Records from a data source
----------

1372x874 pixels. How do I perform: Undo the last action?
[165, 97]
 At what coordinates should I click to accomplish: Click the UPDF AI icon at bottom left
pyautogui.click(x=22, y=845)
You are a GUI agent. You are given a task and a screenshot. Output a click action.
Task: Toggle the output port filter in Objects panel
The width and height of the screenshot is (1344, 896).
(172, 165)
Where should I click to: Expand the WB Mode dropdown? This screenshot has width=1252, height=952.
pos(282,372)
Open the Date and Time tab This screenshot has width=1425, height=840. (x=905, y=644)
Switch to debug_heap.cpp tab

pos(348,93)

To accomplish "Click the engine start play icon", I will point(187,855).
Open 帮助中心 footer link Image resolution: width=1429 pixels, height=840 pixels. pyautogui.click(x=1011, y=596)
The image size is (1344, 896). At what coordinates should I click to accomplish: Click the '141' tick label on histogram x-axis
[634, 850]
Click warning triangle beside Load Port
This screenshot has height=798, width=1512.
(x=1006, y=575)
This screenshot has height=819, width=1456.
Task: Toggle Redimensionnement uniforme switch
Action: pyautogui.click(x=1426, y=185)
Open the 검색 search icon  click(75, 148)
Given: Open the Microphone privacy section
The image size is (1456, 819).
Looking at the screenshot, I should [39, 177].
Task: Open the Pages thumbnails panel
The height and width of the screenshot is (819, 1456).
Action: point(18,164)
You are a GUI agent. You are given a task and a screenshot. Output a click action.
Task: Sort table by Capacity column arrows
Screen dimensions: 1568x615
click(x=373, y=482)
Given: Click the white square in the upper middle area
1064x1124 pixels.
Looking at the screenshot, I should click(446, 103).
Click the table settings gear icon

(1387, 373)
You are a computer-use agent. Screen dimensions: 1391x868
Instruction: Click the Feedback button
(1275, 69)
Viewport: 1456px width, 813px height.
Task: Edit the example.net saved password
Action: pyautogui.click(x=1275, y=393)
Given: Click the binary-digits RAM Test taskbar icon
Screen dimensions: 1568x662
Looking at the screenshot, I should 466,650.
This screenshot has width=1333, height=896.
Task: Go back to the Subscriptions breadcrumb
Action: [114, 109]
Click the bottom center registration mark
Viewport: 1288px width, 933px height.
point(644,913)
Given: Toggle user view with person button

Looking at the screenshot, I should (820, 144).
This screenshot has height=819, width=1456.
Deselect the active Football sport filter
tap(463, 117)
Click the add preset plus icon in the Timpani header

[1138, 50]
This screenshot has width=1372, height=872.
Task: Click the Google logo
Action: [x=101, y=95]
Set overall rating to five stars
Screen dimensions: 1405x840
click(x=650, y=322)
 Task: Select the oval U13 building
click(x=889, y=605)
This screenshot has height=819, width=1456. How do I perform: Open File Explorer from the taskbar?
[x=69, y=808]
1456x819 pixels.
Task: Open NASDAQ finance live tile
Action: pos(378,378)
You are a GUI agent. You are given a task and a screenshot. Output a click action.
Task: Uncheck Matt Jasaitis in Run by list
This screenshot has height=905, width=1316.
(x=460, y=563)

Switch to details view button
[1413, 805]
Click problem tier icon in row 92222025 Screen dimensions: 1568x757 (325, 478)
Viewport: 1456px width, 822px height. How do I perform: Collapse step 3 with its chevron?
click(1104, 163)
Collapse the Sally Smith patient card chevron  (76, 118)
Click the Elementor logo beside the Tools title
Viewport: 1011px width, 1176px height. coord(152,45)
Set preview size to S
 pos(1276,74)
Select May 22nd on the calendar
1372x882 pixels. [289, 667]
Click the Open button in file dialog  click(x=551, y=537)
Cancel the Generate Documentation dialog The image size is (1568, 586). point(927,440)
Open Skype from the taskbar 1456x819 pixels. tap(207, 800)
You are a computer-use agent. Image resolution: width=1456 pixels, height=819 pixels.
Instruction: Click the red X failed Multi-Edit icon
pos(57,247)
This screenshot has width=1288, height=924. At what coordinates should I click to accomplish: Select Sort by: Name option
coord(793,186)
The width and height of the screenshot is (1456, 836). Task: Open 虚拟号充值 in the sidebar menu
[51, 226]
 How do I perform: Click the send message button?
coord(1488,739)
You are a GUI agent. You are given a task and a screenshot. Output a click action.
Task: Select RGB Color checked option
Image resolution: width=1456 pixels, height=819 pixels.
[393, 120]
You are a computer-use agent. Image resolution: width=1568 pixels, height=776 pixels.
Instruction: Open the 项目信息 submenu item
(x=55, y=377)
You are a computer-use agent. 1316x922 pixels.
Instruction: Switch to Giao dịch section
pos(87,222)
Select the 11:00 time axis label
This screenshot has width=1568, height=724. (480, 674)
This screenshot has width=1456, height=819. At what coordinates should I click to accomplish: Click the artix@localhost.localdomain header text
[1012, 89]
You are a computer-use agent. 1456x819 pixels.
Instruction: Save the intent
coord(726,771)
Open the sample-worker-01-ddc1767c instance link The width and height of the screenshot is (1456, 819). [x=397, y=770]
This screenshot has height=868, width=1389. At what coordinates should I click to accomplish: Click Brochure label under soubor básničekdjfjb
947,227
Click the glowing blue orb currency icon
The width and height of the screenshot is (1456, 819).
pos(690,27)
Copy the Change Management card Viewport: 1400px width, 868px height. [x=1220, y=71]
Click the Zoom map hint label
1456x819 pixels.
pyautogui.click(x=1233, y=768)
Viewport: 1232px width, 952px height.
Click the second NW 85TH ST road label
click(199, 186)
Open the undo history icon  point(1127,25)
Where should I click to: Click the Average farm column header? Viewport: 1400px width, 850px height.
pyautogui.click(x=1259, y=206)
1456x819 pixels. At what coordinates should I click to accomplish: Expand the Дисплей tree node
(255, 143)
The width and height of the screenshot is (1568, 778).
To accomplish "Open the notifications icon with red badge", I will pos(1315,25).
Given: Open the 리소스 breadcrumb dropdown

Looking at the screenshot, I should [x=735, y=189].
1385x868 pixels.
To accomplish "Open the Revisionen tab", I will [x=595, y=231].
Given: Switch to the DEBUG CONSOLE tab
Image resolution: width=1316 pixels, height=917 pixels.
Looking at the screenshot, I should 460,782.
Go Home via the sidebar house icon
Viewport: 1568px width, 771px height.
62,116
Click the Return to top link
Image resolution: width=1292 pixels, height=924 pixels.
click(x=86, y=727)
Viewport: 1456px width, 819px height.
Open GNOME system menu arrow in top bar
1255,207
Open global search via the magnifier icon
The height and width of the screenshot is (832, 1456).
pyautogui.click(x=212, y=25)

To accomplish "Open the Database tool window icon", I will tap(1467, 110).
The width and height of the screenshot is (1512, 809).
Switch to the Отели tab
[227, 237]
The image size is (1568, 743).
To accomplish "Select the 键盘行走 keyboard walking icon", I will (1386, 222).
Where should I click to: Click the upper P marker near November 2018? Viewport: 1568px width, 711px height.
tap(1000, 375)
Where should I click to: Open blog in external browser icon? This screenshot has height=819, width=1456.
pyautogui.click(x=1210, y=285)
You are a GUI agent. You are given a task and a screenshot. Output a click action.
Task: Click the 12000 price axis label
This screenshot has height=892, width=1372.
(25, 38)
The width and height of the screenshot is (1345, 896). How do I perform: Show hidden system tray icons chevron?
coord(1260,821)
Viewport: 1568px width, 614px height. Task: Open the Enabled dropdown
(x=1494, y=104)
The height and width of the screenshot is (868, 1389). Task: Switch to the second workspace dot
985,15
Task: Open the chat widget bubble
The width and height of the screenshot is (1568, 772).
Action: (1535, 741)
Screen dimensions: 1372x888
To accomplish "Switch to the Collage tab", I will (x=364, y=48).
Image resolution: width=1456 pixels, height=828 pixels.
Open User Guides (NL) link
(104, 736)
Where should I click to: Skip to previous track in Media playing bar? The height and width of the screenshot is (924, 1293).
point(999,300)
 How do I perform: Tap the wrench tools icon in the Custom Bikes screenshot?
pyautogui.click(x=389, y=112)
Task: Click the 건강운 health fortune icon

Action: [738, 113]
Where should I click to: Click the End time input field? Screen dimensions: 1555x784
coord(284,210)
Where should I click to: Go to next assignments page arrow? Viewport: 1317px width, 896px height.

----------

Every line of the records that includes the word "computer" should be gathered.

**THE ANSWER**
You are a computer-use agent. Screen dimensions: 1391x868
You are a computer-use agent. Image resolution: width=1456 pixels, height=819 pixels.
You are a computer-use agent. Image resolution: width=1568 pixels, height=776 pixels.
You are a computer-use agent. 1316x922 pixels.
You are a computer-use agent. 1456x819 pixels.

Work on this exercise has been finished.